D’abord, chaque manifestation correspond exactement aux modalités qui lui sont dictées par la règle, ensuite toutes les manifestations convergent vers elle (ici, il s’agit d’interpréter la notion de convergence dans le sens de « au service de »), alors il est possible de voir l’ensemble des manifestations comme conformes à « la volonté » parfaite de la vérité.

                               Certitude

Puisque toute manifestation correspond d’une part à l’intention de la vérité comme règle et de l’autre, en ce que celle-ci est au fait de chaque manifestation, alors, le doute n’a pas sa place depuis la perspective de la vérité, tout est certain. Nul processus, pourvoyeur d’incertitude ne se trouve entre la vérité et chaque manifestation.

                               Complétude

Toute manifestation est incomplète du fait de la définition qui l’astreint à ce qu’elle « est » et l’ampute de ce qu’elle « n’est pas ». La vérité absolue en tant que règle solution ultime à toutes les contradictions, unifie chaque contradiction avec toutes les autres en une unité au sein de laquelle elles ne s’excluent pas. Cette unité, c’est la complétude, dans le cadre de laquelle ce que chaque manifestation « n’est pas » revient à ce qu’elle « est ».

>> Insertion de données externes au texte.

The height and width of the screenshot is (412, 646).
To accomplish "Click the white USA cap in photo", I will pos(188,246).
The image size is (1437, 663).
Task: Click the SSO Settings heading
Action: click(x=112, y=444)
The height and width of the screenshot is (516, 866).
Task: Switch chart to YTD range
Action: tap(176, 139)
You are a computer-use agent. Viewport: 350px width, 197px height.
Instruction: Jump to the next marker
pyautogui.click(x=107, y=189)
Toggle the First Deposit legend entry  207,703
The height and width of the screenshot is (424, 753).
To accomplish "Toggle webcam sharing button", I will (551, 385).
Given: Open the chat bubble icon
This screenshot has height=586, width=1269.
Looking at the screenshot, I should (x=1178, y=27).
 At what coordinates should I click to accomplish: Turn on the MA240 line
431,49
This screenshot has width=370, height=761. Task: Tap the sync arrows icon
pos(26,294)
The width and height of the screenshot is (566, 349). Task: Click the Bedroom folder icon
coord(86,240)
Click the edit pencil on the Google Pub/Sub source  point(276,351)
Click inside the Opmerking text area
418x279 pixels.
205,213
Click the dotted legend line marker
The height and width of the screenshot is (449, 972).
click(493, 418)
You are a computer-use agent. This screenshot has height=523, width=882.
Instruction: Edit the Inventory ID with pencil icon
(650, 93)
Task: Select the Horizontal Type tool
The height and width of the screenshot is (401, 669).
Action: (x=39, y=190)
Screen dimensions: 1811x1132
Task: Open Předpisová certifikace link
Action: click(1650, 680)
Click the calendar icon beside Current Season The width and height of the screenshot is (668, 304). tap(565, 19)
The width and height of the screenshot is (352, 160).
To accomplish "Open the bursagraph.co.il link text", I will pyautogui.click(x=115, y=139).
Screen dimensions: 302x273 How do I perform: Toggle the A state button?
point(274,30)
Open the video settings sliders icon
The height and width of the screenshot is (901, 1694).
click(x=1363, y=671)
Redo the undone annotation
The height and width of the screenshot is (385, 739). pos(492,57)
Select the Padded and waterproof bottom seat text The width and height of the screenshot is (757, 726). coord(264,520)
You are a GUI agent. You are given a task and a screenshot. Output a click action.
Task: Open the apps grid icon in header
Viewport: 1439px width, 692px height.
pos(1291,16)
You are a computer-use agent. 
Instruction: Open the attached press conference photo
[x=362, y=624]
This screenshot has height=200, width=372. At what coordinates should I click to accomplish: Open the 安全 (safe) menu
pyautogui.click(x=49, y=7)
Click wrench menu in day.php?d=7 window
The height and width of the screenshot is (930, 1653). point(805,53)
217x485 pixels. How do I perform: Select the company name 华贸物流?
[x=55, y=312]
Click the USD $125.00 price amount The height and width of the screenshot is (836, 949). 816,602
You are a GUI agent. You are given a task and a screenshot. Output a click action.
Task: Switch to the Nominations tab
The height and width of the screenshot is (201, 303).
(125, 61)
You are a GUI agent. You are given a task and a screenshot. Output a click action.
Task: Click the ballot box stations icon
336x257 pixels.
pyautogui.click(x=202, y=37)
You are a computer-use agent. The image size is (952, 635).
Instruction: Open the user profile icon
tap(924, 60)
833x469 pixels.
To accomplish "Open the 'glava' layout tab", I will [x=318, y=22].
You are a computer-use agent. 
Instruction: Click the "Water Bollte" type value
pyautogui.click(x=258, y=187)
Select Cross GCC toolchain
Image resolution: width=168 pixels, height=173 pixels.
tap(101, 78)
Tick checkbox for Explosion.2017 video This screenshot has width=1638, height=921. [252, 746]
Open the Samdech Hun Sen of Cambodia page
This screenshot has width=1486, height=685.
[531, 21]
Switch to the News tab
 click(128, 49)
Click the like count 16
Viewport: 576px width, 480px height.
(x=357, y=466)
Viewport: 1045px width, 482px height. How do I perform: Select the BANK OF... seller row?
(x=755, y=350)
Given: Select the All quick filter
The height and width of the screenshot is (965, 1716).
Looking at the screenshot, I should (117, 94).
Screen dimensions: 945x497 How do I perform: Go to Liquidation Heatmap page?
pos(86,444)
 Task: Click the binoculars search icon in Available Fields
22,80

                               Hiérarchie absolue

Depuis la vérité, toutes les manifestations, entendues comme applications, sont accessibles immédiatement, simultanément et sans intermédiation. Il n’y a donc aucune hiérarchie entre les manifestations. La seule hiérarchie admissible, se fonde sur la commutativité et décrit la relation entre la vérité absolue et ses applications comme une dominance de la première sur les secondes. La vérité absolue (désormais, il s’agira de l’être) est dite fondamentale, les manifestations, fonctionnelles. Depuis la vérité, toutes les manifestations, tous les événements se valent en une égalité absolument neutre. Seulement dire qu’aucune hiérarchie ne structure les manifestations dans l’absolu, c’est aussi admettre qu’il soit possible d’envisager la totalité indéfinie des hiérarchies possibles, puisque toute hiérarchie est annulée par la hiérarchie qui lui est inverse, réduisant synthétiquement le complexe à une hiérarchie nulle.

En conclusion, une telle conception de la vérité permet de rendre compte de la totalité, de l’unité, de la diversité, de l’ubiquité, ainsi que de l’invariance de l’être. Elle résout les contradictions ainsi mises en relief.